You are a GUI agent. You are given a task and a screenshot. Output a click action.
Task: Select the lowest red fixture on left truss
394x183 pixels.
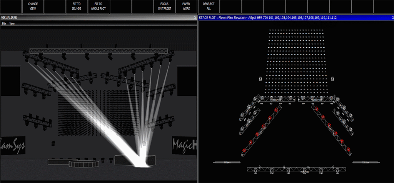point(244,150)
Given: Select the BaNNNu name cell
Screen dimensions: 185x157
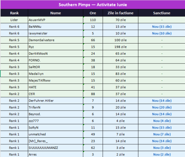Looking at the screenshot, I should coord(55,26).
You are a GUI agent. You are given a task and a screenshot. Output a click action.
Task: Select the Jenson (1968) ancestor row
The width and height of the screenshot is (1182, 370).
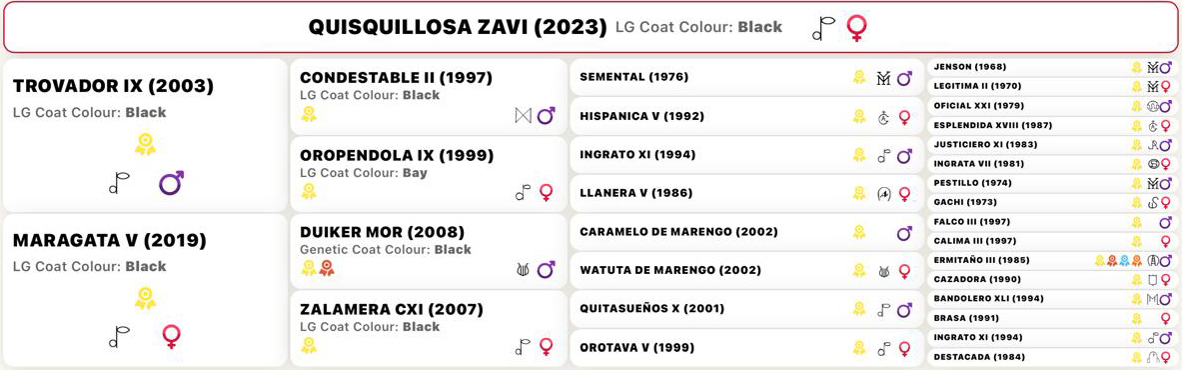pos(1052,67)
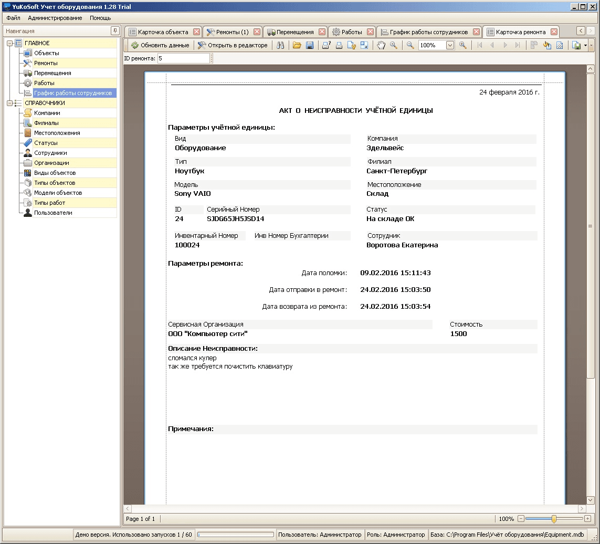Open the Администрирование menu

55,18
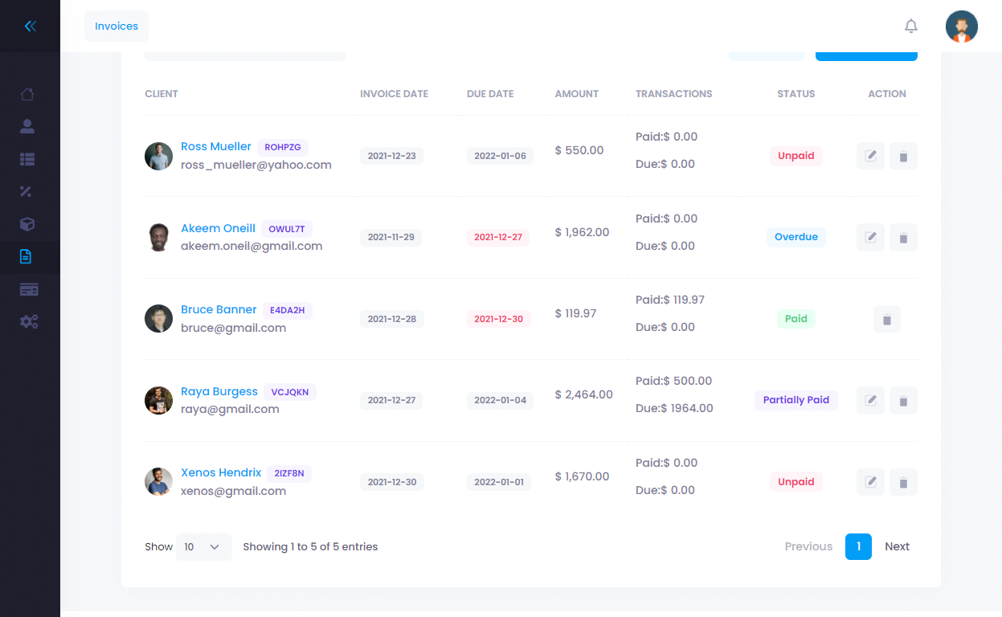
Task: Edit Ross Mueller's invoice with the pencil icon
Action: click(x=870, y=156)
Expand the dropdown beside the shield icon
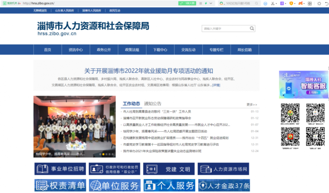 tap(295, 3)
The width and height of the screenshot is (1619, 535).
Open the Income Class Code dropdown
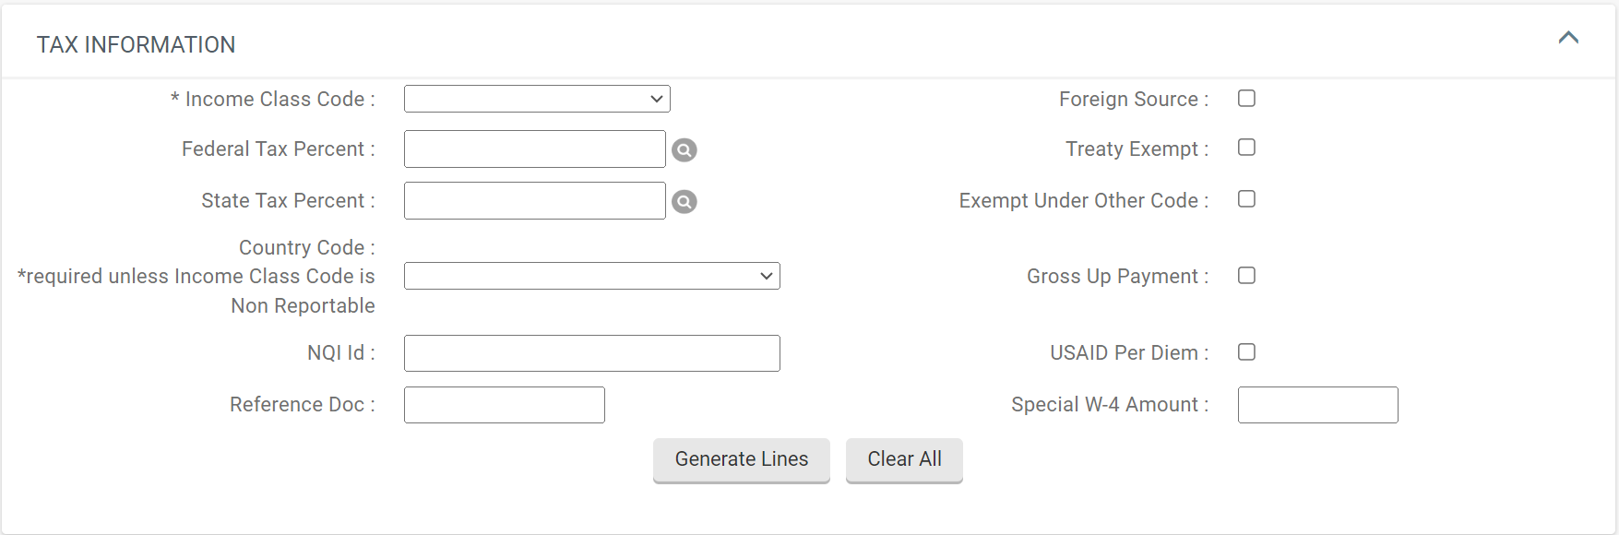click(537, 99)
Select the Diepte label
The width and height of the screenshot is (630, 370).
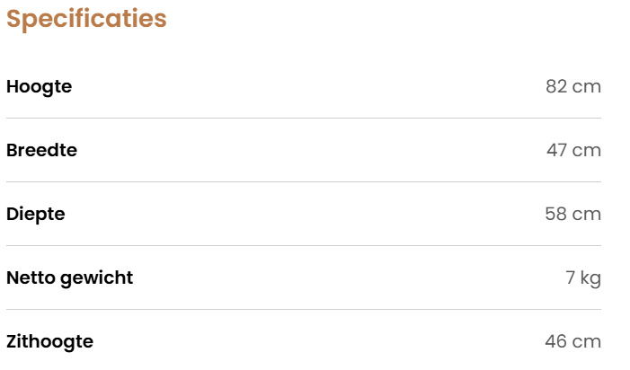click(x=36, y=215)
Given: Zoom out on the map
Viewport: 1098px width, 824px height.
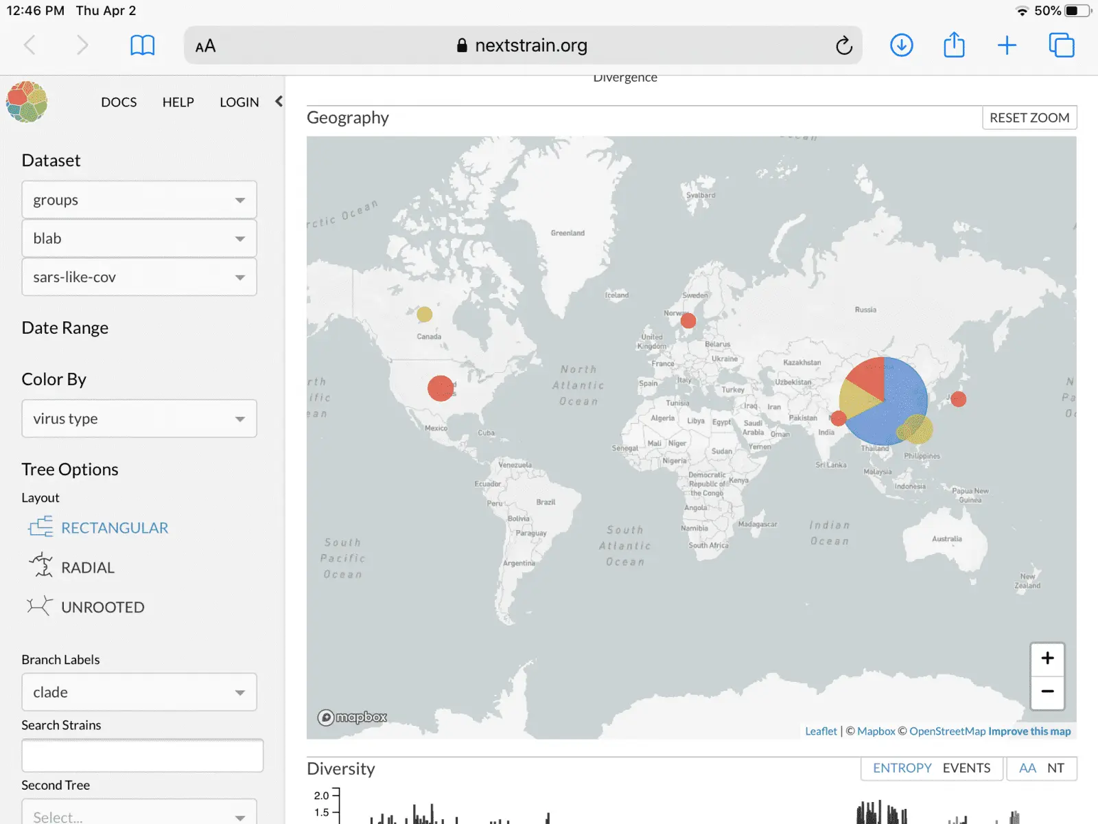Looking at the screenshot, I should [x=1047, y=691].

———

For each record above, write out every line exactly and skip the pictures.

You are a GUI agent. You are given a task and a screenshot. Output a click action.
Task: Select the lowest red fixture on left truss
394x183 pixels.
point(244,150)
Given: Select the BaNNNu name cell
Screen dimensions: 185x157
Looking at the screenshot, I should coord(55,26).
You are a GUI agent. You are given a task and a screenshot. Output a click action.
Task: Select the Jenson (1968) ancestor row
The width and height of the screenshot is (1182, 370).
pos(1052,67)
Open the Администрирование menu

55,18
Task: Edit Ross Mueller's invoice with the pencil icon
Action: click(x=870, y=156)
Expand the dropdown beside the shield icon
 tap(295, 3)
The width and height of the screenshot is (1619, 535).
Open the Income Class Code dropdown
click(537, 99)
Select the Diepte label
The width and height of the screenshot is (630, 370).
click(x=36, y=215)
Given: Zoom out on the map
Viewport: 1098px width, 824px height.
Looking at the screenshot, I should [x=1047, y=691].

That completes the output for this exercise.